═══ Record extracts

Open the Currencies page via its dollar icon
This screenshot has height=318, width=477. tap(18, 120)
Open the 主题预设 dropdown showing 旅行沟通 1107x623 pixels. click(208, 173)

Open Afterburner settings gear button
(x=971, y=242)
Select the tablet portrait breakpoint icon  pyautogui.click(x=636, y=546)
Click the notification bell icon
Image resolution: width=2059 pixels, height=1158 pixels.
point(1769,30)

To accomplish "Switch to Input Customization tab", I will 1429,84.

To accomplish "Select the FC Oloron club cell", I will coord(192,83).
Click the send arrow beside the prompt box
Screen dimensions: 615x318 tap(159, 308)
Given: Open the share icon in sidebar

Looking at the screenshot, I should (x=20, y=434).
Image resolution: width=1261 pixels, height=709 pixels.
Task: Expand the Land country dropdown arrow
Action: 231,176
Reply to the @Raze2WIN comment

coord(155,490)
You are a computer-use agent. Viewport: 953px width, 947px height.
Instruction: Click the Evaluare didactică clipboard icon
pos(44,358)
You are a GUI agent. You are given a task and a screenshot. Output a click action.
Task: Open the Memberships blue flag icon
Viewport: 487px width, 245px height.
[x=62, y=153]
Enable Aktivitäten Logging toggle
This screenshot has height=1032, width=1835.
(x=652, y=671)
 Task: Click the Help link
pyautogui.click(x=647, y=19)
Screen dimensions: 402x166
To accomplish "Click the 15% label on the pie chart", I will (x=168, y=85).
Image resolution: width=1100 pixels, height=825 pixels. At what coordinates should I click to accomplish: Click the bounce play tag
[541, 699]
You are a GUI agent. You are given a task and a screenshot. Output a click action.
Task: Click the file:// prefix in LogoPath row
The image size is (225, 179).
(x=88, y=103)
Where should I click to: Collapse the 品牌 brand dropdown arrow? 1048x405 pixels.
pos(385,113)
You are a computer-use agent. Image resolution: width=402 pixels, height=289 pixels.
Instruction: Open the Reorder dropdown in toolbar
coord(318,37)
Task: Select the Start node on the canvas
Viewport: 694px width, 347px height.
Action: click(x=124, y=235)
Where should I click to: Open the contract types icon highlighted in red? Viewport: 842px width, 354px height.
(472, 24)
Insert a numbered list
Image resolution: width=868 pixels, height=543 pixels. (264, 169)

══════

- Goal of the exercise -
Rewrite all of the material above, substituting "symbol" for every occurrence of "icon" and leaving everything else unchanged.

- Result of the task -
Open the Currencies page via its dollar symbol
This screenshot has height=318, width=477. tap(18, 120)
Open the 主题预设 dropdown showing 旅行沟通 1107x623 pixels. click(208, 173)

Open Afterburner settings gear button
(x=971, y=242)
Select the tablet portrait breakpoint symbol  pyautogui.click(x=636, y=546)
Click the notification bell symbol
Image resolution: width=2059 pixels, height=1158 pixels.
point(1769,30)

To accomplish "Switch to Input Customization tab", I will 1429,84.

To accomplish "Select the FC Oloron club cell", I will coord(192,83).
Click the send arrow beside the prompt box
Screen dimensions: 615x318 tap(159, 308)
Given: Open the share symbol in sidebar

Looking at the screenshot, I should (x=20, y=434).
Image resolution: width=1261 pixels, height=709 pixels.
Task: Expand the Land country dropdown arrow
Action: 231,176
Reply to the @Raze2WIN comment

coord(155,490)
You are a computer-use agent. Viewport: 953px width, 947px height.
Instruction: Click the Evaluare didactică clipboard symbol
pos(44,358)
You are a GUI agent. You are given a task and a screenshot. Output a click action.
Task: Open the Memberships blue flag symbol
Viewport: 487px width, 245px height.
[x=62, y=153]
Enable Aktivitäten Logging toggle
This screenshot has height=1032, width=1835.
(x=652, y=671)
 Task: Click the Help link
pyautogui.click(x=647, y=19)
Screen dimensions: 402x166
To accomplish "Click the 15% label on the pie chart", I will (x=168, y=85).
Image resolution: width=1100 pixels, height=825 pixels. At what coordinates should I click to accomplish: Click the bounce play tag
[541, 699]
You are a GUI agent. You are given a task and a screenshot. Output a click action.
Task: Click the file:// prefix in LogoPath row
The image size is (225, 179).
(x=88, y=103)
Where should I click to: Collapse the 品牌 brand dropdown arrow? 1048x405 pixels.
pos(385,113)
You are a computer-use agent. Image resolution: width=402 pixels, height=289 pixels.
Instruction: Open the Reorder dropdown in toolbar
coord(318,37)
Task: Select the Start node on the canvas
Viewport: 694px width, 347px height.
Action: click(x=124, y=235)
Where should I click to: Open the contract types symbol highlighted in red? Viewport: 842px width, 354px height.
(472, 24)
Insert a numbered list
Image resolution: width=868 pixels, height=543 pixels. (264, 169)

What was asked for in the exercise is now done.